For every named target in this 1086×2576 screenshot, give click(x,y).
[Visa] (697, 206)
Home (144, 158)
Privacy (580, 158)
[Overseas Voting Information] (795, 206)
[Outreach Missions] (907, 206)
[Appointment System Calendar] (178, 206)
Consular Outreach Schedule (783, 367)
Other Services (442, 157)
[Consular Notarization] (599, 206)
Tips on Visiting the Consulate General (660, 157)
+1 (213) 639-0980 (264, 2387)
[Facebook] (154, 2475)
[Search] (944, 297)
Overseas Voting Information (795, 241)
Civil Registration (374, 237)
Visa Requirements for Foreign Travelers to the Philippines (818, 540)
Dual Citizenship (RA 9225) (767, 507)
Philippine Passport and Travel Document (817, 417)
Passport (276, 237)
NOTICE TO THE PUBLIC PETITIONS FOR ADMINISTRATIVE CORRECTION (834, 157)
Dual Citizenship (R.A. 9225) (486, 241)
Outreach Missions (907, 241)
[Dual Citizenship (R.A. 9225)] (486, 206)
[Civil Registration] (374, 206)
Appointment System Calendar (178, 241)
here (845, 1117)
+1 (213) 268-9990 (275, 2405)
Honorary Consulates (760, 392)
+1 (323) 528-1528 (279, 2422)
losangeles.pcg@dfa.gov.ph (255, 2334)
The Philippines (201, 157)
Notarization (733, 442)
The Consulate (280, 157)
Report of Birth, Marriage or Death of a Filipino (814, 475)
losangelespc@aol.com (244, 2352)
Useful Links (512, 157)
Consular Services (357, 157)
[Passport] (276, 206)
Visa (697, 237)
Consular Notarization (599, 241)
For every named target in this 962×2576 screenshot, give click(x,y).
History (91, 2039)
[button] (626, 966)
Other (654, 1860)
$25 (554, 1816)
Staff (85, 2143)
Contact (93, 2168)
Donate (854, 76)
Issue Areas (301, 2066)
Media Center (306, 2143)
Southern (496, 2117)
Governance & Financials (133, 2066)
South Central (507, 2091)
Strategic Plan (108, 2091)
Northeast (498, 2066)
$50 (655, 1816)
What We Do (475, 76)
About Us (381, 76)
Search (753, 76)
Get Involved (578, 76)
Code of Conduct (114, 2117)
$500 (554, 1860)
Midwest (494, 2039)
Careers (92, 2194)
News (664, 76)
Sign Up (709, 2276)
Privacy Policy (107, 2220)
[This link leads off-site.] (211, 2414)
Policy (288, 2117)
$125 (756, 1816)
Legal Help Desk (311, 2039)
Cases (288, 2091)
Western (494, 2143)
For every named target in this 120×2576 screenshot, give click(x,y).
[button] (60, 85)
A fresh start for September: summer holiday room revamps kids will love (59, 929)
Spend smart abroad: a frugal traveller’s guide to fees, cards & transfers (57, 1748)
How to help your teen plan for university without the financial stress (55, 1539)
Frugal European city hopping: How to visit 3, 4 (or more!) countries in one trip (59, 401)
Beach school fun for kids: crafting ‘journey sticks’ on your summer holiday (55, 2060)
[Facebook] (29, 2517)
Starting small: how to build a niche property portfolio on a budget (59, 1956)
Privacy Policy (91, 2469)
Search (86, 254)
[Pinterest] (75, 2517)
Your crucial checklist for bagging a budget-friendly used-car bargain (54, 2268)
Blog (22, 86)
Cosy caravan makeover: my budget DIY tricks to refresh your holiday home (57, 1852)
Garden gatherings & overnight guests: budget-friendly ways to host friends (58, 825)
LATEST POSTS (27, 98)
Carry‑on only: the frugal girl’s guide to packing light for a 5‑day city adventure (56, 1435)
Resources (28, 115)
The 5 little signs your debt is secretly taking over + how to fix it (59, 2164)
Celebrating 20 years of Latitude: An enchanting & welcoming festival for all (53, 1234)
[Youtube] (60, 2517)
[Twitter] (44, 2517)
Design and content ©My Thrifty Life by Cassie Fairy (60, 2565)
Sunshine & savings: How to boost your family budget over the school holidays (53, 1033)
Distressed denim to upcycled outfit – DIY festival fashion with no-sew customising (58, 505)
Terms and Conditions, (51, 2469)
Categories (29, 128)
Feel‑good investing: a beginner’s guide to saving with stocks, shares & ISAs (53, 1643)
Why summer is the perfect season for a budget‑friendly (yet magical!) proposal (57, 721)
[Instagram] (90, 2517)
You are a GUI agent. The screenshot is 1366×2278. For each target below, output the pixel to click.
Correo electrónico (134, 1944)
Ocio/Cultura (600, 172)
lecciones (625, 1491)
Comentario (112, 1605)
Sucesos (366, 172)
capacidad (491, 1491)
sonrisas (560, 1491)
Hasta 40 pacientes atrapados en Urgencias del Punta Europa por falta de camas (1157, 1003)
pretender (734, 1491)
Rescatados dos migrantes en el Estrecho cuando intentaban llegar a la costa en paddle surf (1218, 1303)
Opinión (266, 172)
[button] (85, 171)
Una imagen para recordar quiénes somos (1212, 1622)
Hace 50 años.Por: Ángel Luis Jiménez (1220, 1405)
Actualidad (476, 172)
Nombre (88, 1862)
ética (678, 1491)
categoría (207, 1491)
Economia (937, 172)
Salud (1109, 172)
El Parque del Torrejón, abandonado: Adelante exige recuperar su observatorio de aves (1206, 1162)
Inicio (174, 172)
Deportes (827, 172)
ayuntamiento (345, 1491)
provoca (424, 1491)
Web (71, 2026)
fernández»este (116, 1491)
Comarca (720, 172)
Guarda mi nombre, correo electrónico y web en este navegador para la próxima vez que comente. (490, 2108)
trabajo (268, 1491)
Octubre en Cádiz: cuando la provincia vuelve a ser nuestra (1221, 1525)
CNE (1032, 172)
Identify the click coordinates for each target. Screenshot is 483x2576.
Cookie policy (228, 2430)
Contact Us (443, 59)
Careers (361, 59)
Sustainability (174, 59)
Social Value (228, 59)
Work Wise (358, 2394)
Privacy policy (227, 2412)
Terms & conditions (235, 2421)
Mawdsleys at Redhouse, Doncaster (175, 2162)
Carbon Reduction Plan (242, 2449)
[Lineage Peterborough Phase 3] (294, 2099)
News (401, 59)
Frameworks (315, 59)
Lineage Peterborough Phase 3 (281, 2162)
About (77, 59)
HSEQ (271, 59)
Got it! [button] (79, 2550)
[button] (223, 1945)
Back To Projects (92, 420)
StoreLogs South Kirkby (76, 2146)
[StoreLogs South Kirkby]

Directions for this task:
Copy out precisely the lines from the line with "Careers (361, 59)" to the line with "About (77, 59)" in the material above, including those two lines and omitting all the rest.

Solution for this problem:
Careers (361, 59)
Sustainability (174, 59)
Social Value (228, 59)
Work Wise (358, 2394)
Privacy policy (227, 2412)
Terms & conditions (235, 2421)
Mawdsleys at Redhouse, Doncaster (175, 2162)
Carbon Reduction Plan (242, 2449)
[Lineage Peterborough Phase 3] (294, 2099)
News (401, 59)
Frameworks (315, 59)
Lineage Peterborough Phase 3 (281, 2162)
About (77, 59)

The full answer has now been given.